The ellipse (and therefore also the circle) are actually part of a family of curves called “conic sections”: circle, ellipse, parabola, hyperbola. These are the shapes you get when you look at the intersection between a cone and a plane.

Analytically, the equation governing the conic sections is of the form:

Ax^2 + Bxy + Cy^2 + Dx + Ey + F = 0

Each point we have at our disposal can be put in as the x and y values, which gives a single equation for A, B, C, D, E, and F. Hence, in the general case, in order to fully find all of the coefficients, we need five points in order to get five linear equations (there are six coefficients, but we can always set one of them to 1, scaling the others accordingly). So the actual answer for an ellipse is five.
Of course, not every five points will give you an ellipse – there might be no solution at all, or the solution might yield a parabola or a hyperbola. This equation also shows us why we only need three points for a circle – in this case, A = C, and B = 0, so there are two less coefficients to find.
As for an ellipsoid – a “3D ellipse” – well, it is a quadratic surface, which is defined by 10 coefficients, meaning that 9 points are needed.

What about a triangle? How many points does it take to define one? While a triangle might seem like a rather simple shape, it actually isn’t when compared with a circle or an ellipse.
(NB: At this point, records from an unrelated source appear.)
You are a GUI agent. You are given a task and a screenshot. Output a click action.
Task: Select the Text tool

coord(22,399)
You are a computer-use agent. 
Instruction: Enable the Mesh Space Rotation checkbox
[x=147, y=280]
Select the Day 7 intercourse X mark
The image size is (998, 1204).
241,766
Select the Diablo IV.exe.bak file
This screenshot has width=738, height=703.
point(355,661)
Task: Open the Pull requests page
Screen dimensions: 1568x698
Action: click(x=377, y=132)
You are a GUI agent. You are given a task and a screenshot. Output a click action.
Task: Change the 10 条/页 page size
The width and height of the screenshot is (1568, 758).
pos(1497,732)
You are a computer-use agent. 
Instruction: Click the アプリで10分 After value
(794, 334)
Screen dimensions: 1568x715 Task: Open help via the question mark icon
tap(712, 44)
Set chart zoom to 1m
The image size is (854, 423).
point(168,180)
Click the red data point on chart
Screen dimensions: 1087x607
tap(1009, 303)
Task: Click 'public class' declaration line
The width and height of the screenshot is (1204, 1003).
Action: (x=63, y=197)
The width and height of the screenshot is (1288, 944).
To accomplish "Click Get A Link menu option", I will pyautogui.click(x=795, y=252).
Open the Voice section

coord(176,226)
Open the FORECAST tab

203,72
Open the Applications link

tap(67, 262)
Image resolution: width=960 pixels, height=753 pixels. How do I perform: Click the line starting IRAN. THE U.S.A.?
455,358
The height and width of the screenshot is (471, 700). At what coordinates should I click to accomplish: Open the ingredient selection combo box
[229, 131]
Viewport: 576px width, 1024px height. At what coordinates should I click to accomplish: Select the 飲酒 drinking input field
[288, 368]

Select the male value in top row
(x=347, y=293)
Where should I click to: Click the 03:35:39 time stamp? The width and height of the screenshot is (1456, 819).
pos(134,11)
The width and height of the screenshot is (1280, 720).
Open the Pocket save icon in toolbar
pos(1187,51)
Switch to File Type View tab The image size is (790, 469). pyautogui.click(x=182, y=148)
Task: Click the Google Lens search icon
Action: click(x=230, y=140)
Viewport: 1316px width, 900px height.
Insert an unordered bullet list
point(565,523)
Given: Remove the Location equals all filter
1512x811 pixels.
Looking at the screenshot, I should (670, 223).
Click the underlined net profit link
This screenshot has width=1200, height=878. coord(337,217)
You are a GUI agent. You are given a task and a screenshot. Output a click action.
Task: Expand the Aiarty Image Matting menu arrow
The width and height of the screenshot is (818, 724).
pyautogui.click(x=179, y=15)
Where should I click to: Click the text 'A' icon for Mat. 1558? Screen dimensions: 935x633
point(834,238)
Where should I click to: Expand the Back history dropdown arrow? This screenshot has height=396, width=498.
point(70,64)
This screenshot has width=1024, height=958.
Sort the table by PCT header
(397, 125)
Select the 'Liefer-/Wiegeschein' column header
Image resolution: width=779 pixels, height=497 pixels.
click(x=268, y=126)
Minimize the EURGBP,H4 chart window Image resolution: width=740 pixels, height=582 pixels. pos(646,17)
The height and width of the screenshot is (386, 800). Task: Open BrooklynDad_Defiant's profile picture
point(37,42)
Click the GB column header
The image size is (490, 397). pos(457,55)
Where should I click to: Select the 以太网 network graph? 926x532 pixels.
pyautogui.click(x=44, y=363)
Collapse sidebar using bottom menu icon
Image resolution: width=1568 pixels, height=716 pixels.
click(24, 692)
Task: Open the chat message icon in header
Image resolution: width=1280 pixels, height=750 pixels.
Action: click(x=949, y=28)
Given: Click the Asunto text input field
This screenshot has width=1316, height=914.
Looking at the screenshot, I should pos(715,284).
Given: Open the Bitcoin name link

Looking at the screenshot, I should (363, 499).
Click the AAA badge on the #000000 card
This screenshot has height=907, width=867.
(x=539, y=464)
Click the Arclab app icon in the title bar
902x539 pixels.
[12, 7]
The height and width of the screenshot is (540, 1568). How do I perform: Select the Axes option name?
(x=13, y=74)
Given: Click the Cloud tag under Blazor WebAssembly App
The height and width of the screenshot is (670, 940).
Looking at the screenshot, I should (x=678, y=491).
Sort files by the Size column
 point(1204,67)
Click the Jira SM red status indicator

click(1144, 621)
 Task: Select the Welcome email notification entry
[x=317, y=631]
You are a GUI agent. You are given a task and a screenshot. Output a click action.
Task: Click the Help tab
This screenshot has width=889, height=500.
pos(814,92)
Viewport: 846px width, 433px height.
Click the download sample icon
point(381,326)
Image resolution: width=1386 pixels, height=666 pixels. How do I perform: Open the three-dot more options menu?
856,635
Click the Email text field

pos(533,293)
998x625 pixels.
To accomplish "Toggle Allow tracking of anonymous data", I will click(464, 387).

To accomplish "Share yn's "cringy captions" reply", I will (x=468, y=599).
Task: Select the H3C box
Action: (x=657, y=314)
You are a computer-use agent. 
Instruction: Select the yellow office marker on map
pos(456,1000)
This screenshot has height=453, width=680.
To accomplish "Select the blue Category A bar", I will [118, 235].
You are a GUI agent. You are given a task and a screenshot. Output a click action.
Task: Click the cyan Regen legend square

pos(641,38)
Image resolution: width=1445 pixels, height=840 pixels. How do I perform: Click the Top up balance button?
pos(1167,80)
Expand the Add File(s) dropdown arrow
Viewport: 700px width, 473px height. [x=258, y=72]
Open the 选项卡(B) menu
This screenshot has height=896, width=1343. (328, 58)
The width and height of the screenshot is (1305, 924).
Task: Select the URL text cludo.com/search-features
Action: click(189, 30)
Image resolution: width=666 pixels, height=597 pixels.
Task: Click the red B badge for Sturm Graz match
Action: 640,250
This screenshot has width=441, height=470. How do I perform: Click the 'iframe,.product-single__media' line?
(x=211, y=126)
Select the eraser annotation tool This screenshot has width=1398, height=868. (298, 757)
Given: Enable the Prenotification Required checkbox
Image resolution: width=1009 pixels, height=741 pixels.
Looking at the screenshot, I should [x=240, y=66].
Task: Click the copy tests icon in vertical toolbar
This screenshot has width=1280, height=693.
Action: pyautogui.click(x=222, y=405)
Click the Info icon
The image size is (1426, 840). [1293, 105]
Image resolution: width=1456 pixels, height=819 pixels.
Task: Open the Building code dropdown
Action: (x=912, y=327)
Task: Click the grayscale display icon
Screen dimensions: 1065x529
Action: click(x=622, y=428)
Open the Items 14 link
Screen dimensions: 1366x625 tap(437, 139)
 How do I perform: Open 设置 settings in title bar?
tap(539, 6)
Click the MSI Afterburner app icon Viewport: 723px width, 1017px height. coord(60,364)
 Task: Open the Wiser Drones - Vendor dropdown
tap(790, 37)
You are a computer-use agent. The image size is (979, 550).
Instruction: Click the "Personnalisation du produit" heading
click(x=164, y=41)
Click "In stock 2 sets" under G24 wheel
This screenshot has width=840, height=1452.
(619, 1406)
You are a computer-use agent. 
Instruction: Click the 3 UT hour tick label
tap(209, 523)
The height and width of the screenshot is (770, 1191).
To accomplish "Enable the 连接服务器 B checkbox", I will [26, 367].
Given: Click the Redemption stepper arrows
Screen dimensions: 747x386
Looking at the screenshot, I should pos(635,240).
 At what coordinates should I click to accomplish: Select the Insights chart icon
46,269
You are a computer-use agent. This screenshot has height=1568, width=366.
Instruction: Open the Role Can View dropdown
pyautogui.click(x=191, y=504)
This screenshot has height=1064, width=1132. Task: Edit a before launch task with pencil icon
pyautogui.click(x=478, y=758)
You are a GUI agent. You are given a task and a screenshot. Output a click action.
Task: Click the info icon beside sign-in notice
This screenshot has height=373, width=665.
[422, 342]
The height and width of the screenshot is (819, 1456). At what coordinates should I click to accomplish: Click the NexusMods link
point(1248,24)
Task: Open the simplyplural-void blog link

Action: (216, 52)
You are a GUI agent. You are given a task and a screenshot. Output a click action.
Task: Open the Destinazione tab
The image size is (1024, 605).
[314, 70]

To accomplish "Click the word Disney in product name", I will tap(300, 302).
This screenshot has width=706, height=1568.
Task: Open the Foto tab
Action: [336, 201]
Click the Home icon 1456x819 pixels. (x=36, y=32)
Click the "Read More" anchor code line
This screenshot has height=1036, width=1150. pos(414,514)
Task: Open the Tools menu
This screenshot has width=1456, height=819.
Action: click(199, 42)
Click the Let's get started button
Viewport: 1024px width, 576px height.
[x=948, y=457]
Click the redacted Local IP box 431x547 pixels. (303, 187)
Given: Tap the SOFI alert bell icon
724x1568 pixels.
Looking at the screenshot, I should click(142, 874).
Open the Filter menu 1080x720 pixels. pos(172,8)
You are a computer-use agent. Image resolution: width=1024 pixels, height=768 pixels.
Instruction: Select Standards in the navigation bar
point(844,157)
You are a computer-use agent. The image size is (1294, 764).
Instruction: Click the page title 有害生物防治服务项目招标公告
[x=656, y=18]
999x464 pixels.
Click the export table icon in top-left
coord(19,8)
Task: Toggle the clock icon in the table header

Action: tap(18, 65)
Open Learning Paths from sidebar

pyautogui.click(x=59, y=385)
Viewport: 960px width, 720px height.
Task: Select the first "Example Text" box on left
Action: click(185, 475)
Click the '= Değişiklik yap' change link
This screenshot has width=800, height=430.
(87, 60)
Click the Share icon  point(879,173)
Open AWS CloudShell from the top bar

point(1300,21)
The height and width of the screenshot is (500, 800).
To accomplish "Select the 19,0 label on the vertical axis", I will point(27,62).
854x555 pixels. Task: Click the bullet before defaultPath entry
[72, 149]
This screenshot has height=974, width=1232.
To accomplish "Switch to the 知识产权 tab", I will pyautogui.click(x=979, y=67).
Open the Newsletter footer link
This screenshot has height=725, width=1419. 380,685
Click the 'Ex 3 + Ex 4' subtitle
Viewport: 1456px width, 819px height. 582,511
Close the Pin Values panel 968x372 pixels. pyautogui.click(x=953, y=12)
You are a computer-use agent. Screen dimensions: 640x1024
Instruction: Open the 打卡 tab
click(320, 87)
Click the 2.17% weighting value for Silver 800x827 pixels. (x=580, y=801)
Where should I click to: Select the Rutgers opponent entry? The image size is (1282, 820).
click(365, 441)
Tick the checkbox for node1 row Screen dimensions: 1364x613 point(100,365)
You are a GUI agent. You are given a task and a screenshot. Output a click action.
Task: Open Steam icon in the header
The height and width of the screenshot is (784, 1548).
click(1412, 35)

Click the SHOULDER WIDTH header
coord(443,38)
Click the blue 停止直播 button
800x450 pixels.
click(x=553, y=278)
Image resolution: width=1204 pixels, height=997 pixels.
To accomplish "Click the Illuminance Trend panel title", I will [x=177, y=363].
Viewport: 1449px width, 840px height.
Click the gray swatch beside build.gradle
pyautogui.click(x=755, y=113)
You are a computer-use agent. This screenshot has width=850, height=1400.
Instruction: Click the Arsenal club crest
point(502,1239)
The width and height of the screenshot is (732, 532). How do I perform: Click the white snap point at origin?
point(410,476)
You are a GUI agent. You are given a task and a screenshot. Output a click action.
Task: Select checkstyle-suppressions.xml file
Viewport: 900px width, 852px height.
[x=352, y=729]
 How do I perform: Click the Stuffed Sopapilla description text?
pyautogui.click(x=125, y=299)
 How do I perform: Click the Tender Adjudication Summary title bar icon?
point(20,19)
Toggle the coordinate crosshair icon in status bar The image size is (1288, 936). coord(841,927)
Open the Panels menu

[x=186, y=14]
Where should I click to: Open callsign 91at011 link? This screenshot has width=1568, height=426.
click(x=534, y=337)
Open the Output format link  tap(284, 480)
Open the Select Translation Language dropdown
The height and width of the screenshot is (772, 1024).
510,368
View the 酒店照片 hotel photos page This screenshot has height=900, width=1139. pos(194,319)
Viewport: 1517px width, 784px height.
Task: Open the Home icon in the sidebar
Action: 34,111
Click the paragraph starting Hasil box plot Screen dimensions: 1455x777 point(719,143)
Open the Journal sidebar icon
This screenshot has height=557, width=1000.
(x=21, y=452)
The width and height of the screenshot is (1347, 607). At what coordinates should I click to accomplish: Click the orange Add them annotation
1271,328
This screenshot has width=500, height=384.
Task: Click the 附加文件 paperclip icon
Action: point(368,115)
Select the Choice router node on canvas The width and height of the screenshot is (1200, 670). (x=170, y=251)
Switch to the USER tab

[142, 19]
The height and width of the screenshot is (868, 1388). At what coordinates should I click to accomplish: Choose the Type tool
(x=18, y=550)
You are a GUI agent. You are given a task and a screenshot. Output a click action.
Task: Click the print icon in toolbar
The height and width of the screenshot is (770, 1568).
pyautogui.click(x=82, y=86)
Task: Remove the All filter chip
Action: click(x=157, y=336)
With the latter two, we have very strong rules about how to draw them – the fact that the points have to be all at an equal distance from the foci limits us greatly, when compared with the freedom of polygons. In fact, with polygons we might have ambiguity with any number of points, since all the points can lie on the same edge. There is no minimal number of points which always generates a unique triangle. Instead we’ll try to think – what is the minimal number points which can (but not necessarily will) generate a unique triangle?
The number that comes up the fastest when we say “triangle” is three, but it takes more than three points to define a triangle. Why, three points define a circle, and that circle can either be a bounding circle of a triangle, or be bounded within a different triangle, so obviously there is an ambiguity.

The minimum number of points that I managed to find that define a triangle is six. That doesn’t mean that every six points define a triangle; it just means that no configuration of five points can uniquely define one. The configuration looks like this:

The fact that there are three collinear triplets “forces” us to draw lines through them, which reduces the freedom we have when drawing the triangle. Notice that by removing just one point (either a center point or an edge point), we can suddenly make all sorts of other triangles.

That’s it for now on defining shapes with points. If you have some spare time, or are for some reason stuck walking back and forth along a fence with nothing to do, consider trying to figure out how many points you need for different shapes in your head; hours of fun are sure to follow.